Every relationship has its expectations. One unspoken expectation is that one spouse generally assumes the other spouse to be competent to handle an emergency. In the case of a car accident, this means being able to handle everything from the initial moments after impact to the aftermath on your own. Below are five things that your spouse probably expects you to know about car accidents.
How to Assess the Situation
Your spouse probably expects that you know the difference between a major accident and something that’s less of a concern. He or she assumes that you know whether or not you are in any immediate danger, whether or not it’s safe for you to move from the vehicle, and whether you’re in a position to do anything else. It’s very likely that your spouse assumes that you know whether or not you can take the rest of the steps on this list or if you’ll have to rely on someone else to do the heavy lifting.
What to Do First
Another thing your spouse likely expects from you is the ability to decide exactly what to do when you are in a wreck. This means not only having the ability to assess the situation in a rational manner, but also the ability to do something about what you’ve seen. This means knowing how to get your vehicle off the road if possible, whether or not you need to call for medical help, and how to deal with the emergency situation in a rational manner. If you don’t need to get medical help, your first move may well be to gather evidence. According to this article (https://www.preszlerlawbc.com/services/icbc-claims/) from Preszler Law, you should always take a picture of the other car’s license plate when involved in an accident, so make sure that you have your camera out as soon as reasonably possible.
How to Talk to the Police
Your spouse also probably expects that you’ll know how to talk to the police after an accident. This means not only being able to report events as you have experienced them, but also understanding that the police will be an important resource for you as you move forward. Remember, you’ll need to get information from the officers on the scene to give to your attorney, so don’t forget to get things like basic contact information in order to get a copy of the accident report. Your spouse also likely expects that you will be able to talk to the police in a calm and rational manner that will help you in the future, avoiding taking unnecessary blame for what happened while still providing the necessary information.
How to Get the Car Fixed
Your spouse also expects that you’ll know what to do with the car after you get in an accident.

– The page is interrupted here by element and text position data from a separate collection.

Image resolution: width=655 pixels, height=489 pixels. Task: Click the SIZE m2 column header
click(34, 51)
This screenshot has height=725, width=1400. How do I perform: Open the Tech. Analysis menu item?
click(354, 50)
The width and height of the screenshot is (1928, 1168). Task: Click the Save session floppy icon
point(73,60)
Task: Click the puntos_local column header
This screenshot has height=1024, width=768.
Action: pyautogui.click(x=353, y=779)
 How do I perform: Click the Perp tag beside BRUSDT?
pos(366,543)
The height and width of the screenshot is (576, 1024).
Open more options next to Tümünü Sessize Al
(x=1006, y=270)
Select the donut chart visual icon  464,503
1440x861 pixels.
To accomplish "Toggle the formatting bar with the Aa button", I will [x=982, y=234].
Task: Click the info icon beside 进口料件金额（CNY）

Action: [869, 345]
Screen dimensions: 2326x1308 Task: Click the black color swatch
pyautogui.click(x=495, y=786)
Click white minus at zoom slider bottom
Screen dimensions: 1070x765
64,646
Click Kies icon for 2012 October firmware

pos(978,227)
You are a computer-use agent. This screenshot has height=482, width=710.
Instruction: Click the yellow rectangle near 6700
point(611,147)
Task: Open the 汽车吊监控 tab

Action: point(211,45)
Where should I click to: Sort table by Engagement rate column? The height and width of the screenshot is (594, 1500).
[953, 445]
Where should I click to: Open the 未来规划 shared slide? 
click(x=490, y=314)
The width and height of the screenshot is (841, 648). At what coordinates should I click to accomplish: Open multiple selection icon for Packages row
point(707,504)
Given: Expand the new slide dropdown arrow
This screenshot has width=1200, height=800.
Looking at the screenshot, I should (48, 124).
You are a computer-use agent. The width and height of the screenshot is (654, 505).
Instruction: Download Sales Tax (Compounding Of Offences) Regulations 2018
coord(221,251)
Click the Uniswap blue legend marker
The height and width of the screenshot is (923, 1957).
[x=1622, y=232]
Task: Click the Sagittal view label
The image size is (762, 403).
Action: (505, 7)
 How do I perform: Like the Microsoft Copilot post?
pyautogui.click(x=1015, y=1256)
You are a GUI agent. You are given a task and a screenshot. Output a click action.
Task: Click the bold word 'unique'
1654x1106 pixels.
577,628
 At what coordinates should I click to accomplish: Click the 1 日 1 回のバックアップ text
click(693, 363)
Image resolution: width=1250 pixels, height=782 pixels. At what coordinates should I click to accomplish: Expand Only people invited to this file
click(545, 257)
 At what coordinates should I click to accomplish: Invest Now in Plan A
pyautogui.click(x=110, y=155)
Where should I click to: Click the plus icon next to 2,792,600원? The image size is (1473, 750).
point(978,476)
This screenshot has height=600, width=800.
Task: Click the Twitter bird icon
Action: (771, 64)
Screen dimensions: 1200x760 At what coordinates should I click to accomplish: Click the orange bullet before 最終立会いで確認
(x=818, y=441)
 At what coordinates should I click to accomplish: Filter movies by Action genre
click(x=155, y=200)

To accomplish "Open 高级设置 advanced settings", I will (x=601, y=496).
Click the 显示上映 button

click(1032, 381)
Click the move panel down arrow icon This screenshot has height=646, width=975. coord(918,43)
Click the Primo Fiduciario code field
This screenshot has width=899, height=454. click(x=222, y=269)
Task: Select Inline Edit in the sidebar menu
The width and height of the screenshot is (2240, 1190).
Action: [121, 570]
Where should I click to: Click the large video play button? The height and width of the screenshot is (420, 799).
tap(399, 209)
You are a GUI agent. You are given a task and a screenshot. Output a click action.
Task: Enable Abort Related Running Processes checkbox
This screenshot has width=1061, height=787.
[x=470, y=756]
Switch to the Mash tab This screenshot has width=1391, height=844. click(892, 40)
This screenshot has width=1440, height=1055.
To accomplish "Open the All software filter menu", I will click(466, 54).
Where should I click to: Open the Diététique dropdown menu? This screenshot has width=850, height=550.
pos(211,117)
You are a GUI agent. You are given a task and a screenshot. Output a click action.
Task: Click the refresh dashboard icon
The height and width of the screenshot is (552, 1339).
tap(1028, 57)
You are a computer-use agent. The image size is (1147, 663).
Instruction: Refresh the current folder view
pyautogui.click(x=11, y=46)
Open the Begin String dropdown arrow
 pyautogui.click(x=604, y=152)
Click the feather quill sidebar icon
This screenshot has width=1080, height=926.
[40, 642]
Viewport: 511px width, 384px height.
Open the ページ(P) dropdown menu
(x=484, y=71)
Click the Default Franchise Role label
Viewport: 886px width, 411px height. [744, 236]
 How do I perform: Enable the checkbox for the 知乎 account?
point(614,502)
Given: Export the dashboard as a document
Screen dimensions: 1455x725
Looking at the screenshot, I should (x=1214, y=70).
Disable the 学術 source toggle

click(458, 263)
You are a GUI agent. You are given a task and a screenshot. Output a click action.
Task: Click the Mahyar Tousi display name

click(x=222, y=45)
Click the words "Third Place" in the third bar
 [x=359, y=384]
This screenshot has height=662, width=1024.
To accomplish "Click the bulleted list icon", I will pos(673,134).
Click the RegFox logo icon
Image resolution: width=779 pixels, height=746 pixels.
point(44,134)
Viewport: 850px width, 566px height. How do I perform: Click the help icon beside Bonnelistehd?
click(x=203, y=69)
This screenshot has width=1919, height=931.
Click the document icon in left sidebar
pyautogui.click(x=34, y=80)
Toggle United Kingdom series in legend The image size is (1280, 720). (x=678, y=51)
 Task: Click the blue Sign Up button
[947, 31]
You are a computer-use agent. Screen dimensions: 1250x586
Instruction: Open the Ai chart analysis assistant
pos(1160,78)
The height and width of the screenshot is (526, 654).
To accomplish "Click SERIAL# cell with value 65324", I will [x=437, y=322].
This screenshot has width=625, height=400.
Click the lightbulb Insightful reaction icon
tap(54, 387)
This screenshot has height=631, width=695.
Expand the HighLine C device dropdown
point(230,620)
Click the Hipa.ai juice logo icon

This means figuring out whether you are going to be able to drive your vehicle away yourself or if you’ll need to call for a wrecker. Your spouse expects that you’ll be able to figure out which shop the car needs to go to, how to ensure that you work with the shop to avoid getting charged for any unnecessary work and that you’ll be able to figure out how to get back on the road while your car is in the shop. The assumption is generally that the person who was involved in the accident will usually be the person best suited to communicating with those who are working on the car.
How to Deal with Insurance
Finally, your spouse likely expects that you will be able to take the point position when it comes time to talk to insurance. This not only means being able to report your accident to the insurance company, but also figuring out what kind of coverage you have and how it will apply to your situation. It’s also a good idea to be able to know when to call an attorney to help you with reimbursement, as the other party’s insurance company will not always be working with your best interests in mind.
In short, your spouse probably expects that you will be able to handle most of the heavy lifting when it comes to a car accident in which you were involved. While it’s always a good idea to work as a team, you should be prepared to handle much of what happens on your own. This is the best way to ensure that you’ll be able to get the job done even if your spouse is not on the scene to help.